Subject: Subscriptions and Tax
To the ICAEW President,
Imagine a world in which the Government suggested that a lawyer should be fined if their barrister lost a case. What would be the reaction of the Law Society?
Now, we have a Government proposal for something similar for the accountancy profession. It says (see 5 December – Sanctions and Tax Deterrents) that Government policy is to reduce the size of the tax advice ‘industry’, by threatening fines on ICAEW Members, even where they were acting legally and honestly, with a side effect of deliberately adding mayhem to Professional Indemnity Insurance quotes.
I fear this would affect all members in practice. Some may say, “I do not advise on tax avoidance,” but the trouble is that tax avoidance is not properly defined in the proposed legislation. The scope is wide, with the Government proposing that the State should have the power to fine professionals for ‘enabling advice to be given’ [not just advising] on what amounts to any commercial transaction which involves tax. Advisors would not necessarily know for some years whether their conduct was “incorrect”, because it would apply if the State subsequently won relevant litigation. Then, suddenly, advice given in good faith may become a punishable offence. Work out the justice in that.
Why should ICAEW Members, taught to act ethically and responsibly, be fined and punished, for example, for simply referring a client to advice from a QC?
This brings us to a key question. Are the ICAEW going to protect members from penalties, which are unjust? I feel the initial response from the ICAEW is disappointing. Yes, the new HMRC document is better than the original consultative work, but they are still far too broad and wrong in principle. HMRC admit this particular policy is not targeted at the true purveyors of ‘tax avoidance’, but to impose sanctions on “enablers”. Why should bystanders be punished, because HMRC find it difficult to administer the tax system?
The Institute document also notes that HMRC has announced that they “Do not expect that members acting ‘wholly within the spirit’ of the standards contained within the recently-updated Professional Conduct in Relation to Taxation” would normally be affected by the enabler provisions. Well super! So you can hope [not guarantee, note] you may not get punished, if you act under Ethical Guidelines. I would hope that all Members would act under ethical guidelines. However, if I acted under such guidelines to give independent advice, I would “hope” that I would be backed by ICAEW in saying I had acted in a proper professional manner. I would not expect it to be second guessed by some State Official most likely without similar professional training to determine if they agreed I was in the “spirit” of such guidelines.
I totally agree HMRC should be properly resourced to review the system they have to work with, with an efficient, trained and motivated staff, but then it must have a parallel, independent appeals system. It is the way of Dictators to “improve” an appeals system by persecuting appellants and their advisors. It should not be a route a UK Government aspires to, however “efficient” it seems to have no-one disagree with the State. Maybe the policy is designed to help in “Making Tax Digital”? If “enablers” of independent advice have been eliminated and if incorrectly arguing with an official means a fine, then surely 99.9% of the population will agree their tax assessment is correct, probably even if the Government computer “proves” it was 117.5% of them.

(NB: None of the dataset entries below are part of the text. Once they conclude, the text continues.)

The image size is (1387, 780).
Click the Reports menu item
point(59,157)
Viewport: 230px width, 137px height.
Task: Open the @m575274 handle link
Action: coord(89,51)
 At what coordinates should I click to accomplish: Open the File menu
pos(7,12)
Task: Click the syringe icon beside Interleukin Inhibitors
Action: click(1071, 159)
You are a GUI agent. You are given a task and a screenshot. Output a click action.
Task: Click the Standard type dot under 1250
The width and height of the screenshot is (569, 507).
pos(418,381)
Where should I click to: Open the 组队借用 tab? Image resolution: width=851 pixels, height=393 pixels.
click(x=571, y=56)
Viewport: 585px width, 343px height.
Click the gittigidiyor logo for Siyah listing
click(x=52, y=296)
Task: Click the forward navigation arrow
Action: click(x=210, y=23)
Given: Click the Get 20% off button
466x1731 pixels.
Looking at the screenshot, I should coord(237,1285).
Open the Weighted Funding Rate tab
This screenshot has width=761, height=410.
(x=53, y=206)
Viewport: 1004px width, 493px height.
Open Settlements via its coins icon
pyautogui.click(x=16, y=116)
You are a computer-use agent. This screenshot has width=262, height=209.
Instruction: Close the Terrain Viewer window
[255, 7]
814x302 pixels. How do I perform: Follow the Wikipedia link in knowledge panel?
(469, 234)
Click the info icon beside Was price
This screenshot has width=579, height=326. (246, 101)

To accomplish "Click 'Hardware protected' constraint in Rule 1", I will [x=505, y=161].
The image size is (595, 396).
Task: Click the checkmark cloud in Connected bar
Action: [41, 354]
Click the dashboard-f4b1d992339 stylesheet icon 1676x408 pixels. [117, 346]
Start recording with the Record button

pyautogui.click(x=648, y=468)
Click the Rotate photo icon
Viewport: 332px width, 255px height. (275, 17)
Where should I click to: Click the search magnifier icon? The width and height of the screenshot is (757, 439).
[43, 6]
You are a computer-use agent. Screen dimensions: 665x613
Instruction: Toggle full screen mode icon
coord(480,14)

I worked hard to get my qualifications as an FCA. It has been something I have been proud of. Thanks to Government propaganda, it now feels like I am one step down from a shoplifter.
I believe such propaganda is lazy, because it suggests the problems in the tax system are down to ‘Accountants – and other such slimy creatures’. I could suggest other causes? HMRC staff and administrative cuts, poor policy co-ordination, vast systems and culture changes at HMRC which do not seem to have worked? Perhaps even a level of competence at Government level which drafts a referendum bill which then needs to go to the Supreme Court to determine whether Parliament meant “Yes or No”, or were only joshing? The Institute should point this out to the Press, rather than kow-towing to Press oversimplification because accountants seem ‘easy meat’.
ICAEW, please stand up for your Members. You want our subs. You should protect all of us, even if that means telling the Government they are wrong.